# What plants are common in Pittsburgh?



## urbanherbalist (Oct 30, 2010)

Hey all,

I'm new to the Pittsburgh area from Phoenix. I was wondering what species of plants typically show up at the meetings/auction? I might have to make room in a tank!

Thanks,
urbanherbalist


----------



## thesawguy (Oct 27, 2012)

Welcome to Pittsburgh Urbanherbalist! I've only been to a few PAPAS meetings but it seems like people try to switch things up for the auction. And there do seem to be a few regulars but there have also been new faces every time I've been, so it's hard to guess what might show up in the auction. As stated on the website it's mostly a few clippings of any given species that would otherwise be thrown away, as the profit goes to the club, for pizza, soda, speakers, or other needs/projects I guess. Everything I've gotten through the auctions has worked out well and the auctioneer is knowledgeable about growing requirements and so on. At least a couple of officers post here sometimes and they will probably be better to answer any other questions you might have.
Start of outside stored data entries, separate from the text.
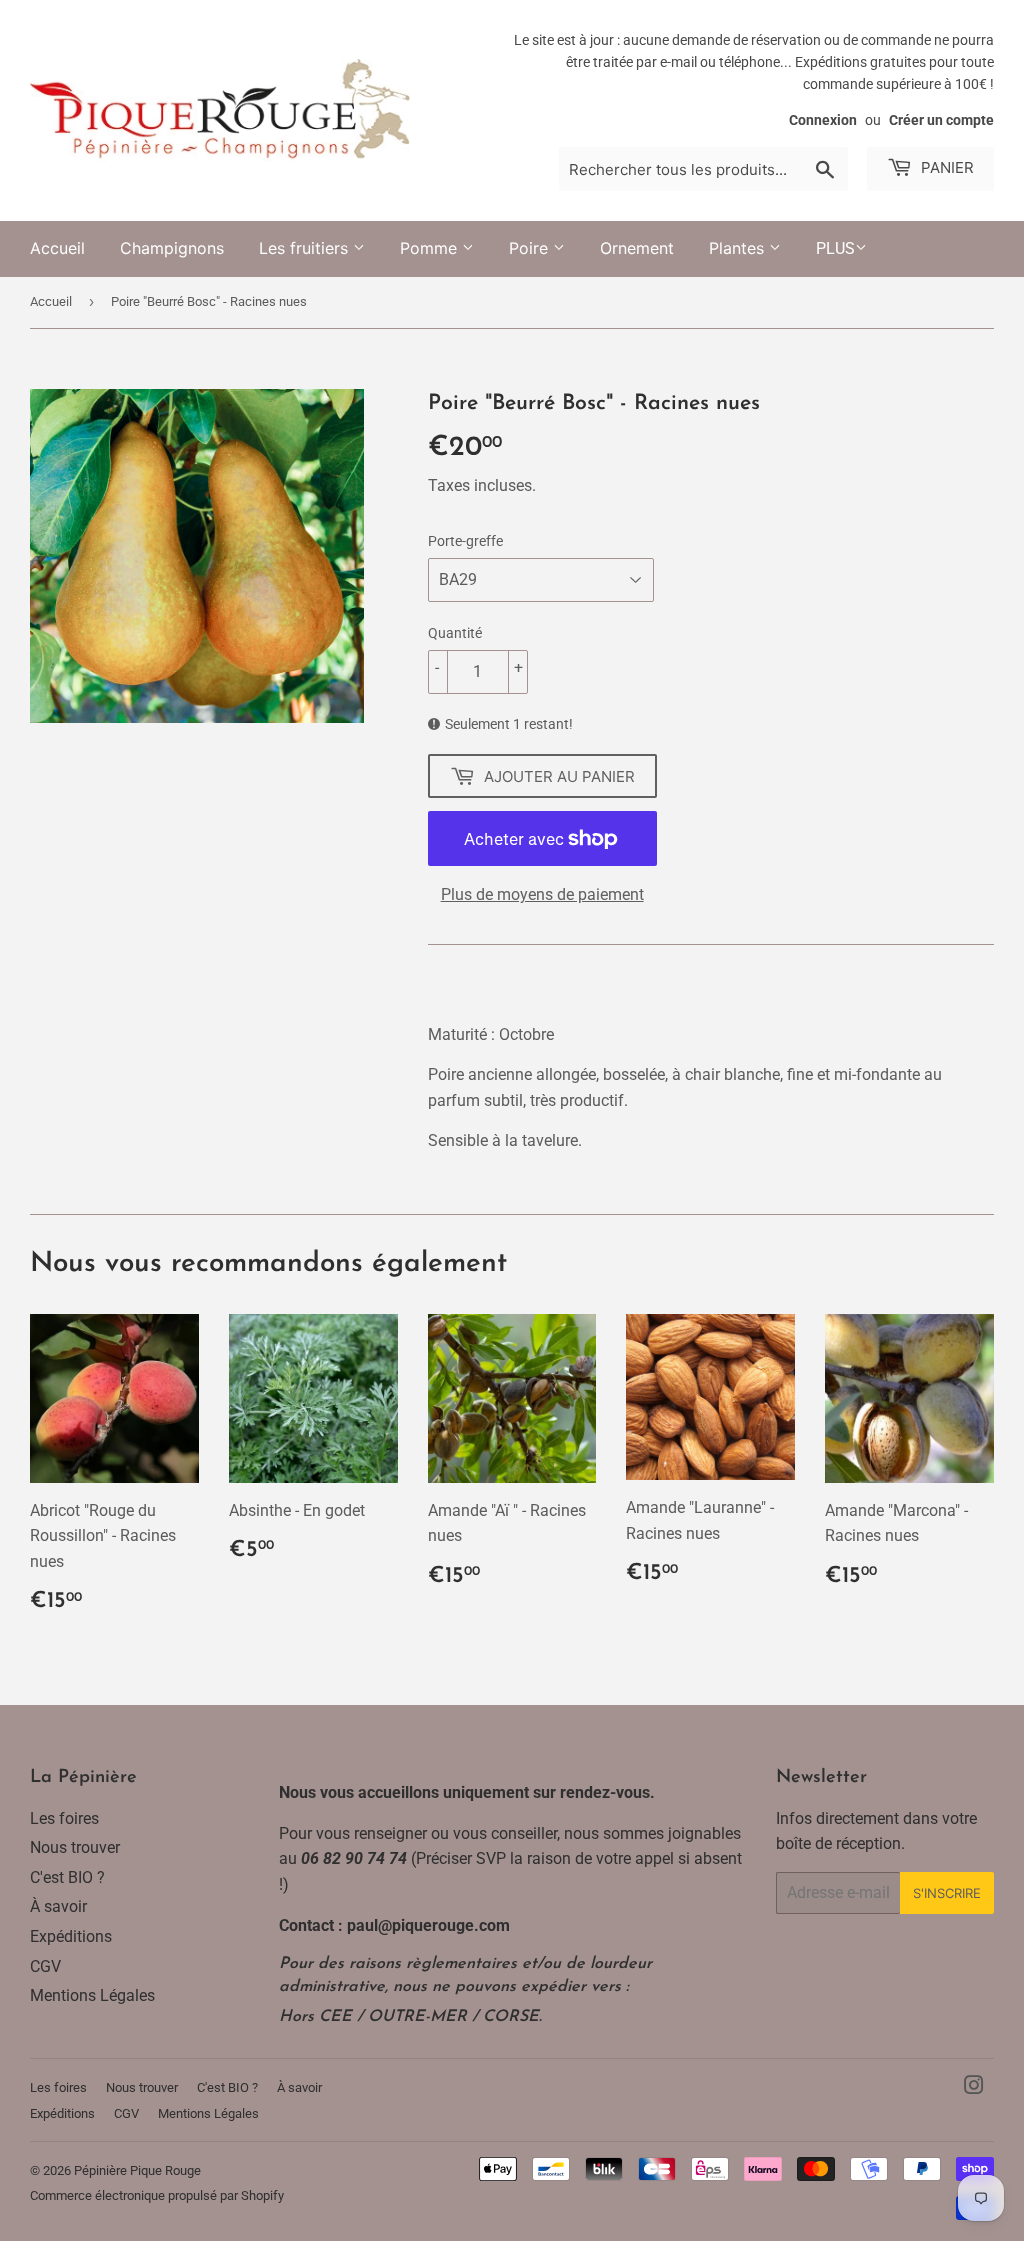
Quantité (455, 633)
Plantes (739, 248)
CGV (45, 1966)
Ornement (637, 248)
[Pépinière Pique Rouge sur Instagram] (974, 2087)
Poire (531, 248)
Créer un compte (941, 120)
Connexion (823, 120)
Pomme (431, 248)
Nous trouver (75, 1847)
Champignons (172, 248)
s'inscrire (947, 1893)
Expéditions (71, 1936)
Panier (945, 167)
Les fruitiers (306, 248)
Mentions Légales (92, 1995)
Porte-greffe (465, 541)
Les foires (64, 1818)
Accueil (57, 248)
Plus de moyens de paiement (542, 894)
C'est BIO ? (67, 1877)
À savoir (58, 1906)
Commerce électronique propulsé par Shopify (157, 2195)
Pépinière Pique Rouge (137, 2170)
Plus (835, 248)
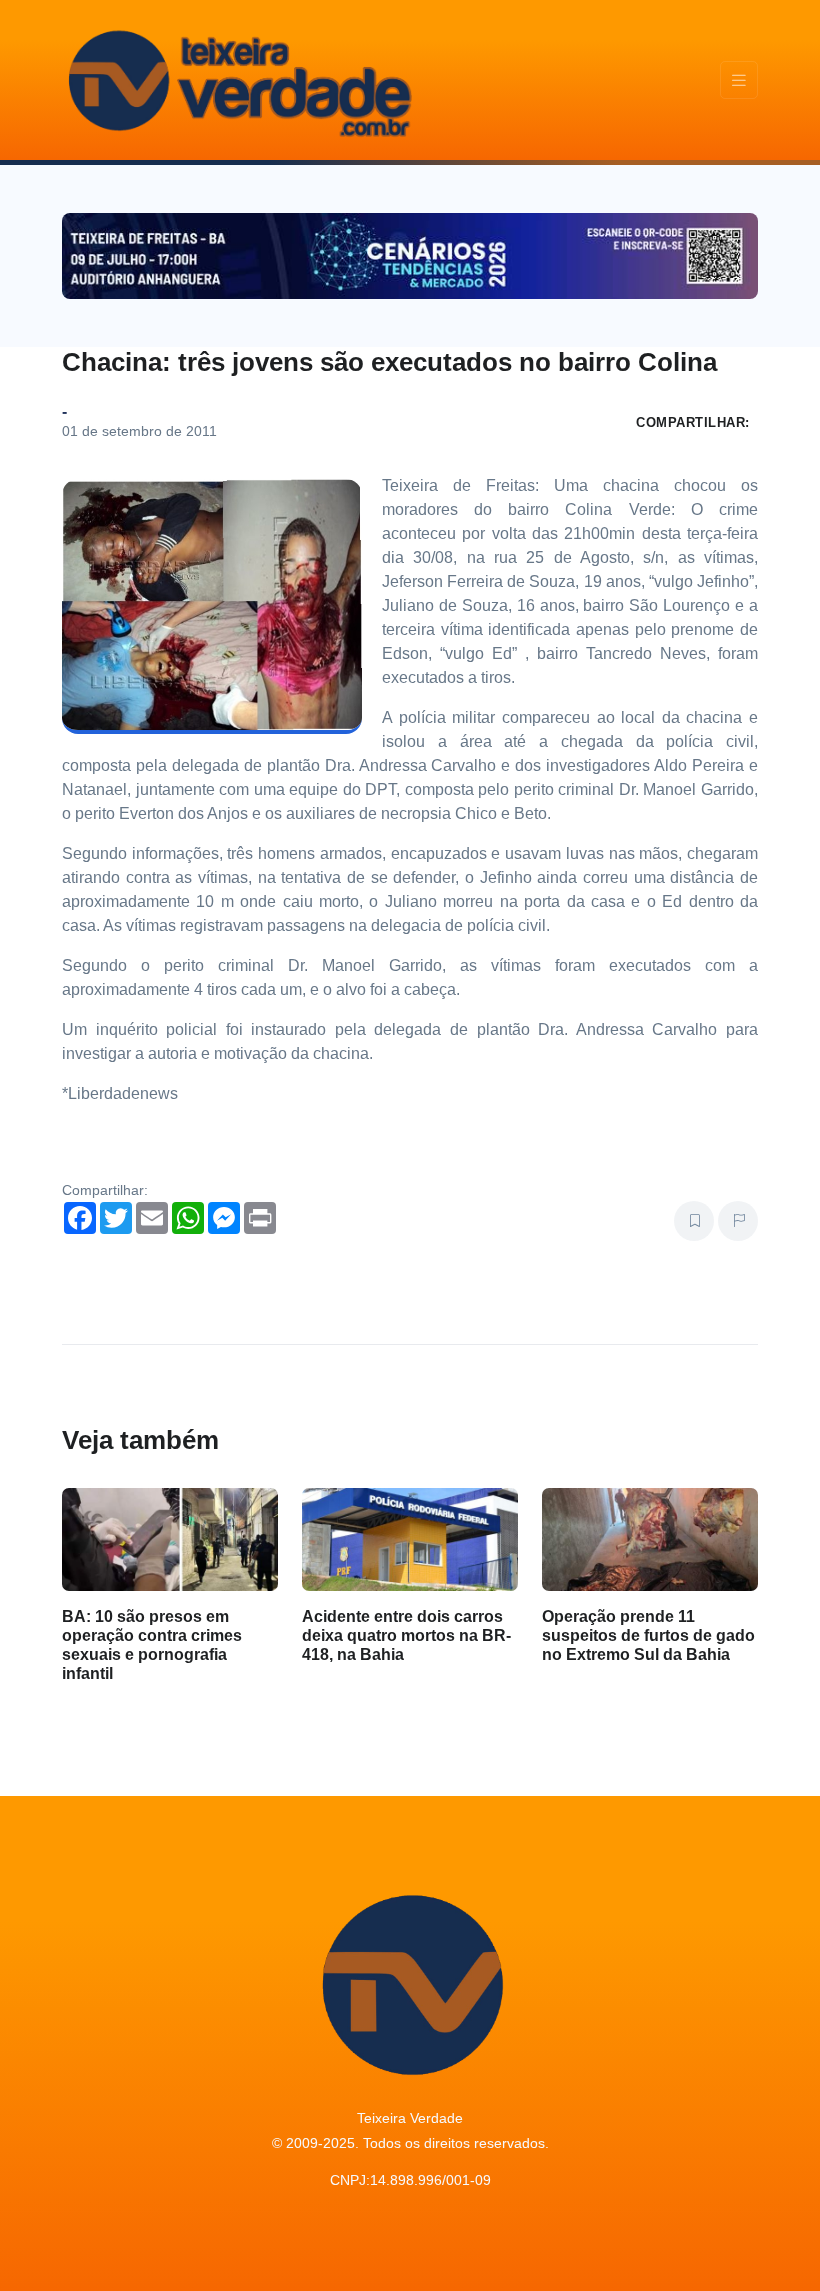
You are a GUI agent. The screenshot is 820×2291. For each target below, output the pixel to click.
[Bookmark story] (694, 1221)
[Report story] (738, 1221)
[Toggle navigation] (739, 80)
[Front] (237, 80)
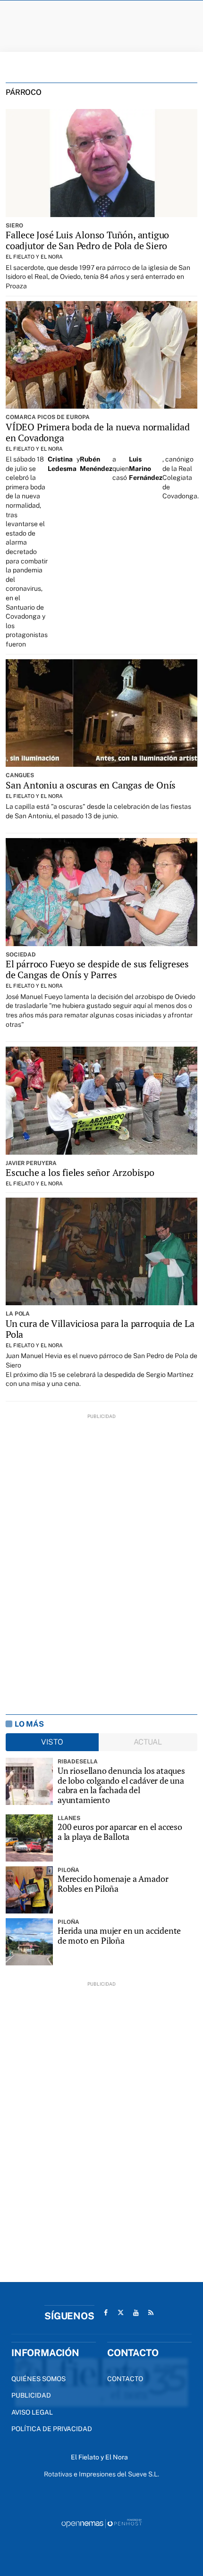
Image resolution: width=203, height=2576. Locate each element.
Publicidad (31, 2395)
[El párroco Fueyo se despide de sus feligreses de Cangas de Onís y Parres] (101, 892)
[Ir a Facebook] (105, 2312)
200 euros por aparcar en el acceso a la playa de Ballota (120, 1831)
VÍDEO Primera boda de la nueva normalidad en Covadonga (98, 432)
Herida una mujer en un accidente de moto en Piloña (119, 1935)
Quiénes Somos (38, 2379)
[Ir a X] (120, 2312)
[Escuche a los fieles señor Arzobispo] (101, 1100)
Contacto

All that being said I've repeatedly noticed Hygrophila augustifolia, Myrio. mattogrossense, and Limnophila aromatica floating around. Those might just stand out to me as I'm also often trying to thin those varieties out.


----------



## JeffyFunk (Apr 6, 2006)

Urbanherbalist - My apologies for the delayed response. The advantage of attending and becoming a member of PAPAS is the varied selection of unusual aquatic plant species that we auction off at each meeting. As an officer of the club, I have the privilege of having a list of species that are auctioned off. On a personal level, i try to not donate the same plant every meeting (otherwise it risks being too common and predictable). That said, the auction is usually a variable lot of common and uncommon species. Over the past 6 months, some of the more unusual plants that have been auctioned off include: 

Hygrophilia sp 'Brown'
Lindernia grandifolia
Staurogyne stolonifolia
Gratiola viscidula
Penthorum sedoides
Ammannia latifolia
Microsorum sp 'Tropica'
Microsorum sp 'Trident'
Acmella repens

This is just a partial list, of course, but it gives you a sense of the breadth of plants a lot of us grow - many of which will probably not be found at your local fish store. If you have any other questions, feel free to let me know.


----------



## MagpieTear (Jan 25, 2009)

Mosses, We have mosses!
Flame, Willow, Fissiden fontanus, species "Awesome" (unidentified taxiphyllum) and I'm sure a few others are in a regular rotation. 

Crypts are fairly regular, at least the Wendtii variants, undulata, balanese shows up every now and then if I remember correctly.

Cabomba Carolinia "Silvertip" and regular, a number of Hygro's seem to keep coming back, and a host of others. 

Swing on by a meeting, introduce yourself, for the most part we're a rather informal bunch and rarely bite or gnaw on prospective members. And if you're looking for something in particular, post it up. A lot of us would love to find a new home for our clippings and daughter plants, so we can farm out something new!


----------